■ Text provided:
· · · ·

The latter is screamingly obvious here. From a poorly written script ridden with clichés to a endless pageant of cookie-cutter characters (the American President, the smart, lovely First-Daughter, the smart-arse-scientist, the failed-writer-with-a-failed-marriage), 2012’s narrative seems to be automated, transcribed by a computer software with a writing system as smart as “Writing a Disaster Movie for Dummies”. Here, in this apocalyptic nightmare state-of-affairs where everyone should be panicking the pants out of themselves, the film still has the chutzpah to slice in some tongue-in-cheek humour; a Schwarzenneger lampoonery, Woody Harrelson’s one-dimensional soothsaying hobo and a Russian tycoon who own a shitload of stash. There’s comedy, yes, and anyone who likes misplaced humour will lap it up. But there’s no ignoring that this is The End of the World, the one your Catholic momma and science-freak grandpa warned you about, and there’s still space for some breathing gag, sure.


Nevertheless, where Emmerich miserably fails with his storytelling and character-sketching flair, he amps up the ante by exponentially magnifying every bit of spectacle that would make your eyes bleed out – earthquake crumbles Los Angeles, skyscrapers tumble and crumble like Lego blocks, Las Vegas transforms into a blazing hell, the ever-present White House being destroyed, and since this is global doomsday, there’s that glimpse from different parts of the globe being ravaged with tsunamis. If that sounds familiar, that is because 2012 appears to rehash Emmerich’s destruction in Independence Day and The Day After Tomorrow. The thrills also intensify as John Cusack’s man-of-the-day saves his family, as his car strategically dodges quakes and falling buildings. His rivalry with his ex-wife’s new husband is then petered out because they needed a plane and he happens to be a pilot. Wow, we’re supposed to believe this is a coincidence. And by the way, tectonic plate movement apparently happen in a matter of minutes.



VERDICT:

The showmanship of Roland Emmerich only befits the typical present-day Hollywood showground: cardboard-thin, cookie-cutter characters and connect-the-dots narrative coursing throughout a visual bombardment of money-raking spectacles. 2012, whilst engaging in minimal parts, annihilates our planet in a matter of two-and-a-half hours and ends up unintentionally comical, clichéd and vastly cheesy, a self-parody of the genre. This is the mother of all disaster flicks to end all disaster flicks, let’s best hope.

· · · ·

■ Dataset extract:
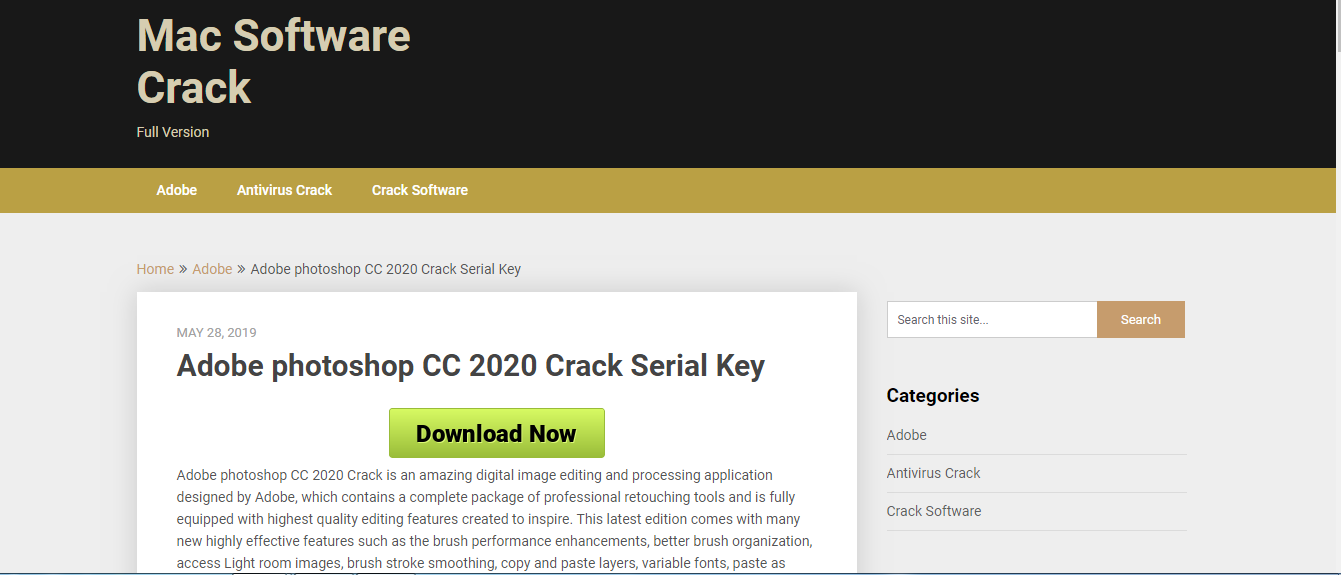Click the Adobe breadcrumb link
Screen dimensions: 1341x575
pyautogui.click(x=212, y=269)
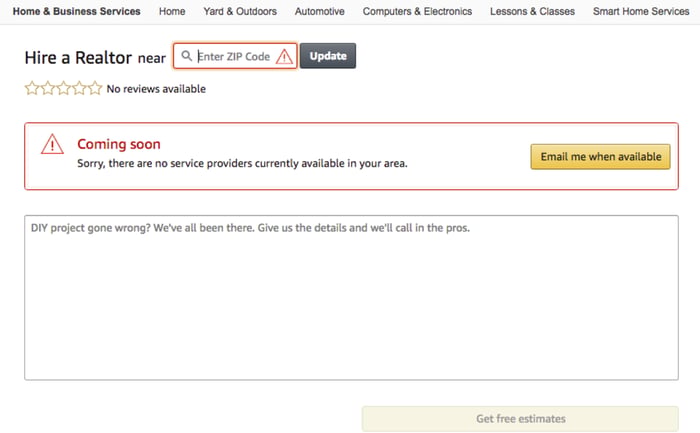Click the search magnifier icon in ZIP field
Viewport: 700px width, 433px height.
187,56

· · · ·

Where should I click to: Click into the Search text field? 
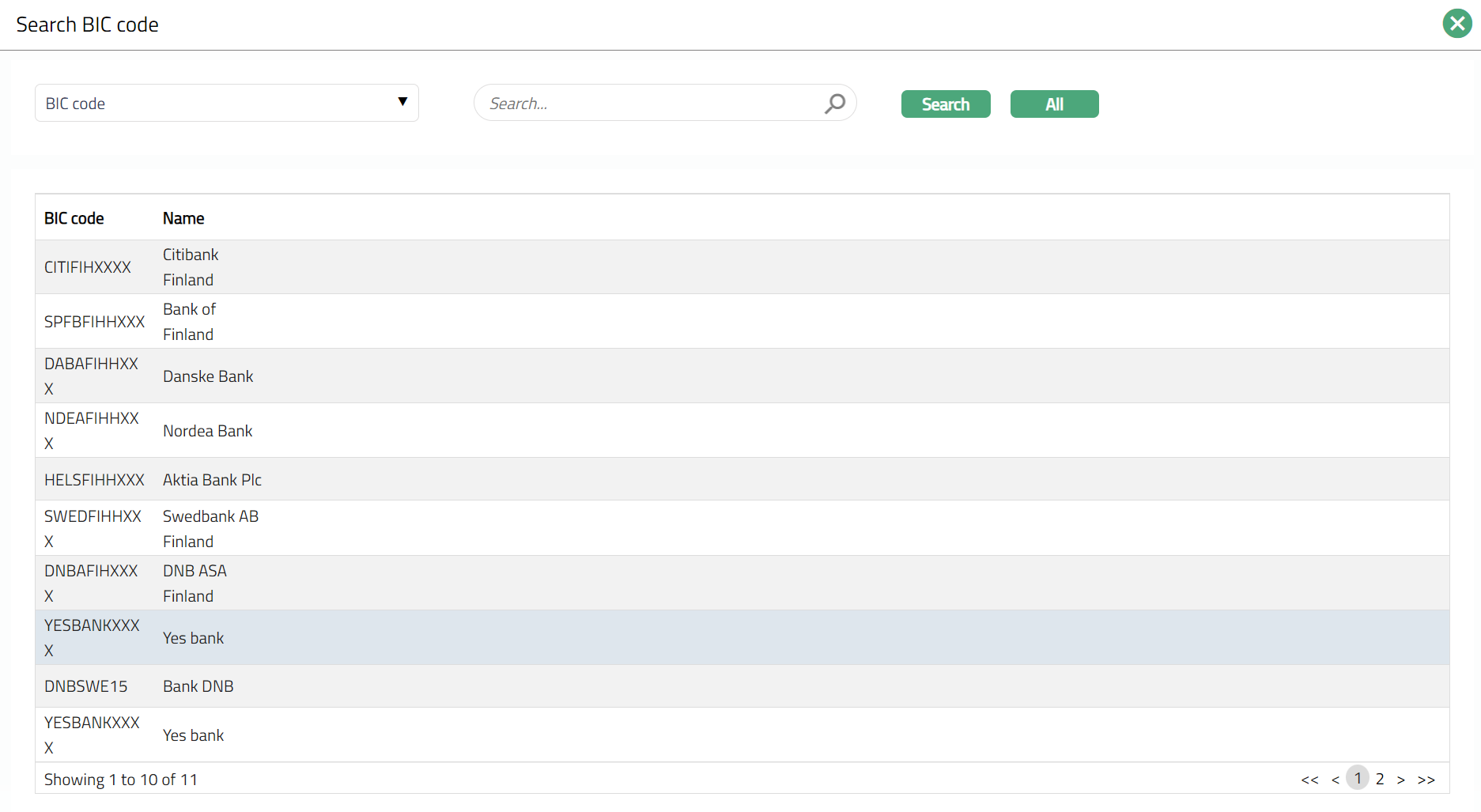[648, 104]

· · · ·

■ Apply what you read:
1. According to the film review, which two earlier Emmerich films does 2012 appear to rehash?
2. Update the stretch of the film review from "The showmanship of" through "let’s best hope.", putting "paper-thin" in place of "cardboard-thin".

■ Exercise responses:
1. Independence Day and The Day After Tomorrow.

2.
The showmanship of Roland Emmerich only befits the typical present-day Hollywood showground: paper-thin, cookie-cutter characters and connect-the-dots narrative coursing throughout a visual bombardment of money-raking spectacles. 2012, whilst engaging in minimal parts, annihilates our planet in a matter of two-and-a-half hours and ends up unintentionally comical, clichéd and vastly cheesy, a self-parody of the genre. This is the mother of all disaster flicks to end all disaster flicks, let’s best hope.